(Data items)
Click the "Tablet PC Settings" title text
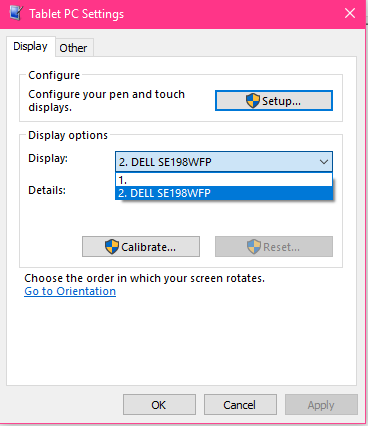The height and width of the screenshot is (426, 368). [x=77, y=14]
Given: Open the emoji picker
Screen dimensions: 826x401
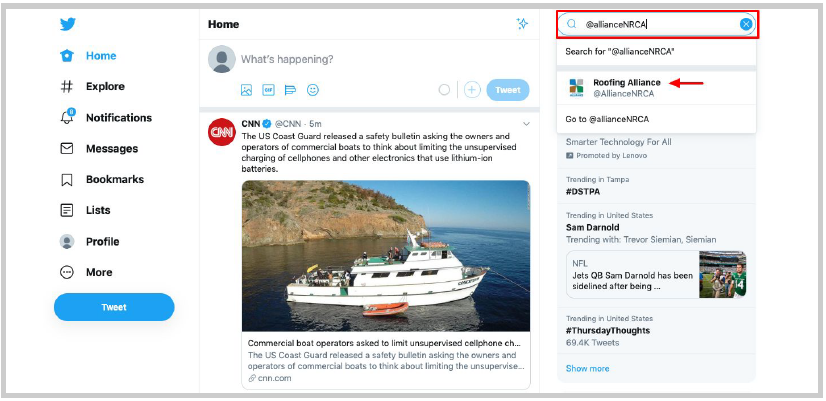Looking at the screenshot, I should coord(313,90).
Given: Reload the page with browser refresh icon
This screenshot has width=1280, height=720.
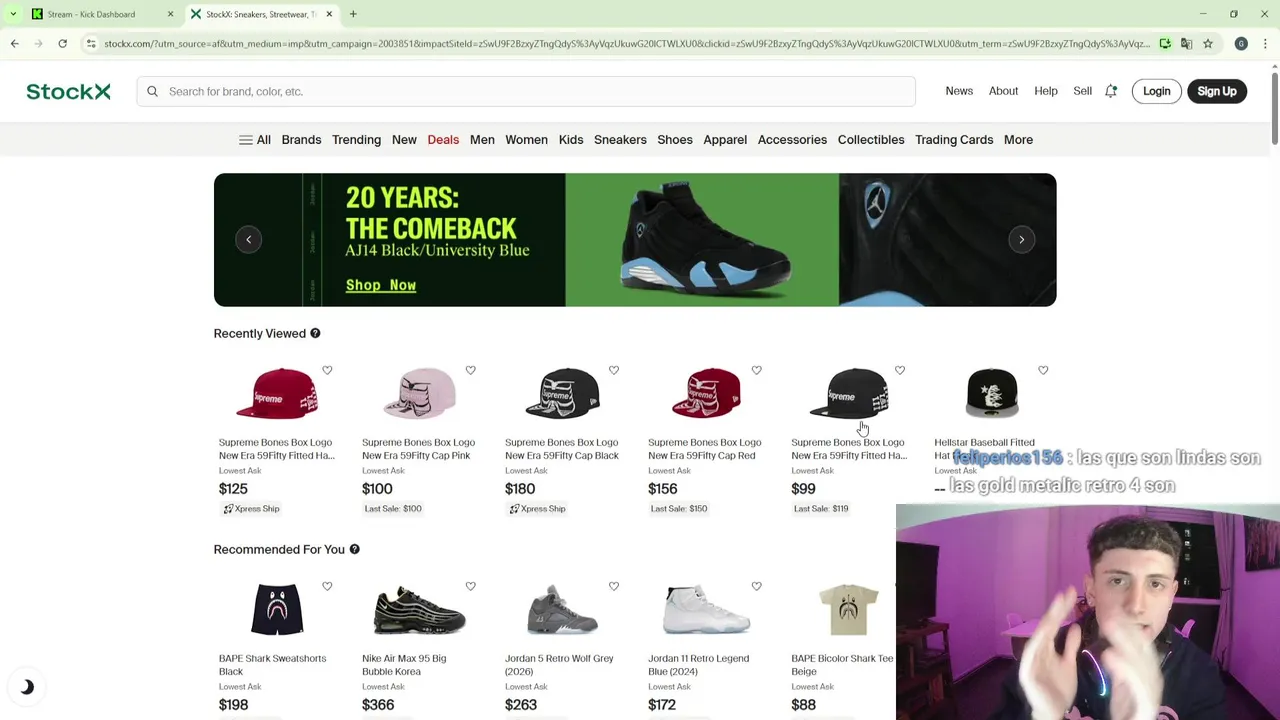Looking at the screenshot, I should point(62,43).
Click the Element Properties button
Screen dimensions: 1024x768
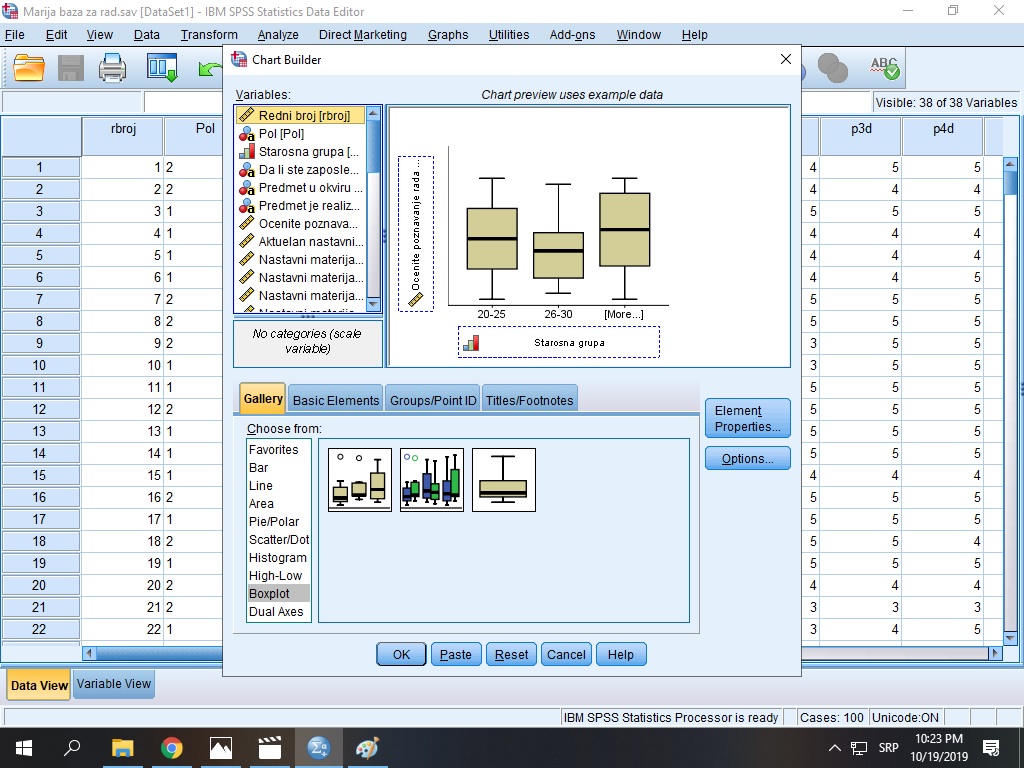(x=747, y=418)
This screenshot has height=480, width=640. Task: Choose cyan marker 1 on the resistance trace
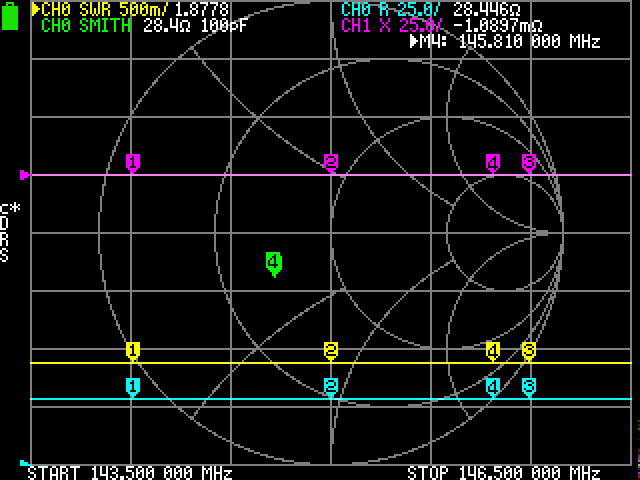132,386
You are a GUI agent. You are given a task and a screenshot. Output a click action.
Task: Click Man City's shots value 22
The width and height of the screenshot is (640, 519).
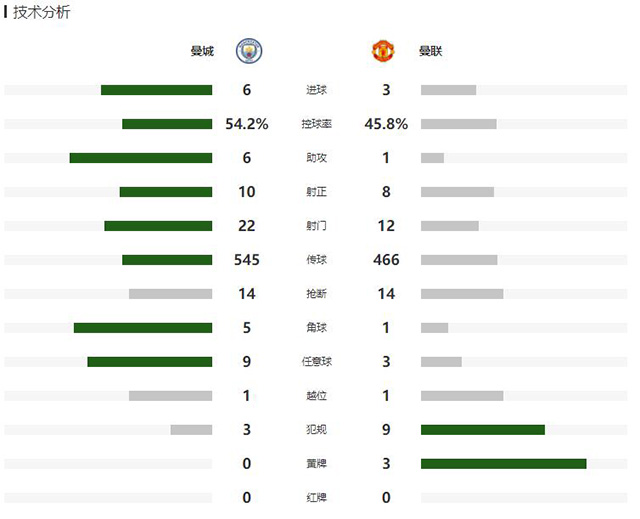click(246, 226)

- [WORK ITEM]:
The reply should reproduce every entry above word for word and contain no pictures.

- [TASK OUTPUT]:
Click the "Tablet PC Settings" title text
The height and width of the screenshot is (426, 368). [x=77, y=14]
Given: Open the emoji picker
Screen dimensions: 826x401
Looking at the screenshot, I should coord(313,90).
Given: Reload the page with browser refresh icon
This screenshot has width=1280, height=720.
Looking at the screenshot, I should point(62,43).
Click the Element Properties button
Screen dimensions: 1024x768
(x=747, y=418)
This screenshot has height=480, width=640. Task: Choose cyan marker 1 on the resistance trace
132,386
You are a GUI agent. You are given a task and a screenshot. Output a click action.
Task: Click Man City's shots value 22
The width and height of the screenshot is (640, 519).
click(246, 226)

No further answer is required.